[YOUR TASK]: Continue the article about Kite Man, picking up right after its last sentence.

[TEXT SHOWN]:

————

Halpern and Schumacker say they’ve had a lot of fun with this series, knowing there’s a bit more trust between themselves and the DC community.
“When we did Harley, nobody knew who the fuck we were,” says Halpern. “We had not built up any cachet with DC. Harley was our first sort of partnership with the DC community. I do think and I hope we earned some trust with them that we were going to shepherd a show that would be something that stayed true to what they loved about DC, but also had its own sensibility and felt like it lived in the same universe.”
But the big difference between Kite Man and Harley was that the character hadn’t been used nearly as much by early comic creators. Back in the 60s, he provided minor comic relief. More than 50 years later he was finally given a backstory; a very dark one. But it got the character noticed. And it was up to Schumacker and Halpern to find a middle ground for their Kite Man, who’s a mix of tortured existentialist and all-out frat boy.
“Harley, as a character, has been this pillar of DC for 25-30 years, and it felt like there was more expectation because of that,” shares Schumacker. “But with Kite Man, even though he’s a character that originated in the 60s, he hasn't really had that big of an impact on the DC Universe in the comics until Tom King brought him back in in a big way.”
Since first appearing in Batman #133 in August of 1960 until the late 80s, Kite Man (“Charles Brown”), created by Bill Finger and Dick Sprang, was a supervillain primarily used as a minor character and viewed as a bit of a joke, especially after Tony Isabella used the character in Hawkman #4 (November 1986), gave him the civilian name "Chuck," and had him using “Peanuts” comic character Charlie Brown's catchphrase "Rats!" after flying into a tree. He was a gag, a gliding gimmick, until King gave him a tragic backstory that made Kite Man not only a comedic character, but an iconic one.
Kite Man’s first appearance in King’s 2016 DC Rebirth-era Batman consists of the character smashing through the window of a building, stealing a woman’s pearls, then leaping out another window while he glides away saying, “Kite Man. Hell yeah.” This is where Patrick and Justin’s show got its name.
But the previously unnoticed villain's tragic origin story, rather than just his catchphrase, is what grabbed Schumacker and Halpern’s attention. Kite Man was a divorcee trying to survive as a single, deadbeat dad. After hearing his son proclaim an excited "Hell yeah" when playing with a kite, Chuck decides to make it a part of his criminal persona. Kite Man was a mere pawn for more notable supervillains in The War of Jokes and Riddles until his son was murdered by the Riddler, using a poisoned kite in an attempt to get the Joker to laugh.
The story was horrid, ridiculous, and completely brilliant. It gave Kite Man the wings to fly (pun absolutely intended).

————

[PROVIDED DATA]:
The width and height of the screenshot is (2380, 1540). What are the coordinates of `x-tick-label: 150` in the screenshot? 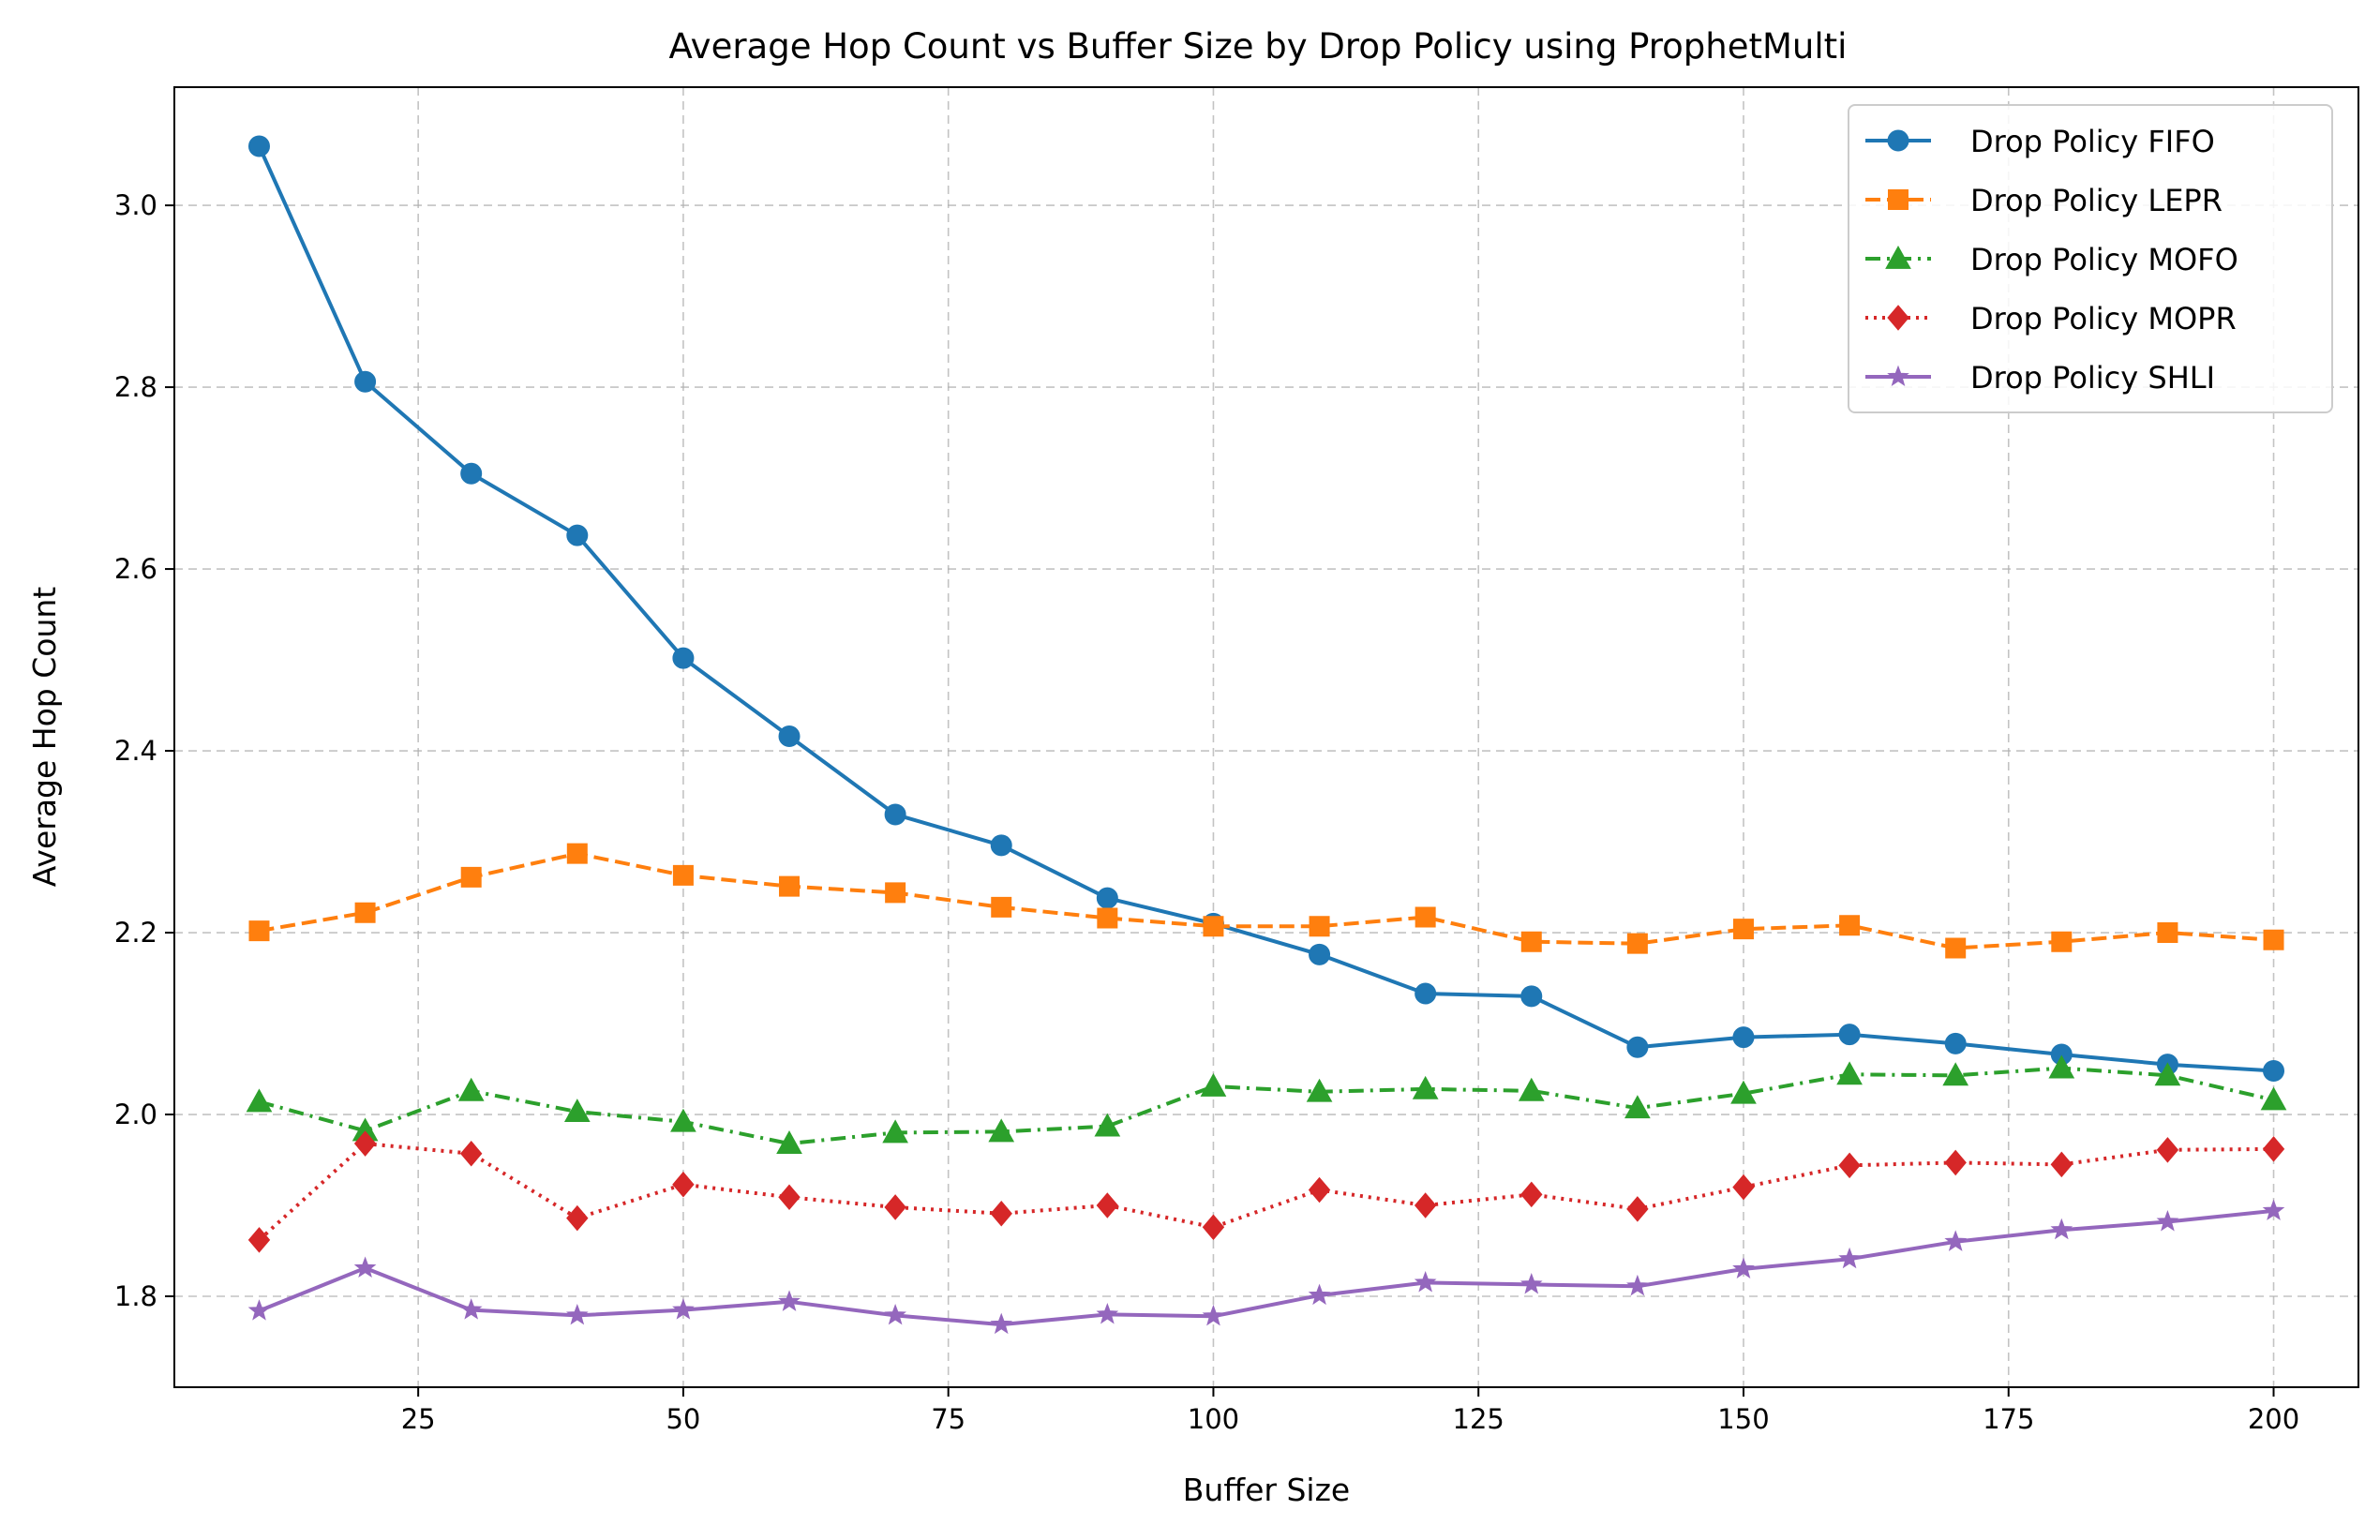 It's located at (1743, 1419).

————

[EXPECTED OUTPUT]:
“It made a large impact in the Batman books and helped us define a lot of the character as he showed up in Harley, and then we ran with it in our own way in the show,” says Schumacker. “The character’s backstory was pretty much exactly what had been established in The War of Jokes and Riddles storyline. But that character that Tom created was a much more, I would say, tragic version of the character, and ours is tragic in his own way, but you can still laugh at him. Tom's Kite Man – dealing with the death of his son at the hands of the Joker – and the origins of his ‘Hell yeah’ catchphrase are extremely dark. We did toy around with that in the show, but we ultimately decided that was going to be a little bit too dour for our show.”
Instead, for the series, Kite Man’s tragedy stems primarily from being an undervalued henchman and unappreciated villain. That is, until he creates a space for villains like him at a bar called Noonan’s, where everybody knows their names, and how to hide a body.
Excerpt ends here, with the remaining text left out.